_ACTION ITEM_
Continue the essay below about discovering André Gide in a college literature course, starting right after its final sentence.

_EXTRACT_
==========
Despite the André Gide quote that rests on this page, I do not consider myself to be an artist. I don’t even think of myself as being a writer. I do, however, subscribe to most of that which Gide believed. Re-reading his words made me think of how I discovered him and how that discovery changed me in more ways than one.
As a junior at a small liberal arts college, I was at a crossroads. I had recently chosen Humanities as a major only because the idea of being an English major didn’t exactly thrill me. (I had no desire to read any American literature.) While choosing my courses for my second semester, my advisor recommended a class called “Love and the Ideal in European Literature”. While the title of the course intrigued me, I was quite skeptical. Not only was I (sadly) unfamiliar with most of the writers we would be studying (Proust, Flaubert, Cervantes, and, of course, Gide), the professor teaching it was considered by most students to have incredibly high expectations. However, after some encouragement, I decided to enroll in the course.
I still remember the first day of that class. While Professor Christine Pabon is a tiny woman, her presence and the way she framed the intellectual journey our class would take together was commanding. She talked about how the authors we were going to read all wrote about love and this quest for “the ideal” and how it was something to which we could all relate. She referenced philosophy and art. She even described the infamous “butter scene” in “Last Tango in Paris” as one of the most sensual and erotic scenes in film history. I was hooked. However, it was after reading and writing about Gide’s The Immoralist that my conversion to being what my friends and I call a “Pabonian” was complete.
==========
_EXTRACTED INFORMATION_
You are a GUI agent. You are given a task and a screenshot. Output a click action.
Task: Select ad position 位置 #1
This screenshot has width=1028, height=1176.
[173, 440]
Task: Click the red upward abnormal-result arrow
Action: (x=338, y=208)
==========
_WRITTEN ANSWER_
The Immoralist is about Michel, a newlywed man who embarks on a physical and emotional journey with his bride. After becoming ill on his honeymoon while traveling through North Africa and parts of Europe, Michel experiences a spiritual awakening. Not only does he begin to question his religious beliefs, he also discovers his love for all that is sensual and sensuous and begins to believe that a life spent living in the present is essential to being one’s “authentic self”. As I had just come out, I found this story fascinating, especially since Gide’s story also alluded to homosexuality. The entire class was required to write their final paper on The Immoralist and I approached the task with great fervor. In my paper, I compared Michel’s struggle with that of Theseus going through the labyrinth (the subject of Gide’s final work) and how his homosexuality and desire to live fully in the present has serious consequences, both good and bad. I felt that it was the best paper I had written during my first two years of college and I eagerly anticipated the “A” I would receive. However, I was completely distraught when the paper came back to me with a grade of “B+”. Yet, it was Christine’s encouraging comments that led to what would become a long and fruitful personal and academic relationship. She wrote, “I have enjoyed your pleasure and your strong reactions to the works we have read this semester. You seem to have been ‘available’ to their transforming influences. May you always be so!” I realized that never before had a professor sparked any type of intellectual curiosity within me. More importantly, no professor had ever expressed appreciation for my contributions.
The following year, not only did Christine serve as the main advisor for my thesis (a comparative study between Gide’s The Immoralist and Wilde’s The Picture of Dorian Gray), but I also took her class “Uses of the Imagination in Cervantes and Shakespeare” (I got an “A”.) and we even co-wrote a conference paper together. As our academic relationship became more solid, so did our personal relationship. We attended plays together, embarked on a road trip, and I even spent some weekends at her home. Soon she began to call herself my second mother.
My best friend Bridgette (a fellow “Pabonian”), me and Christine at commencement.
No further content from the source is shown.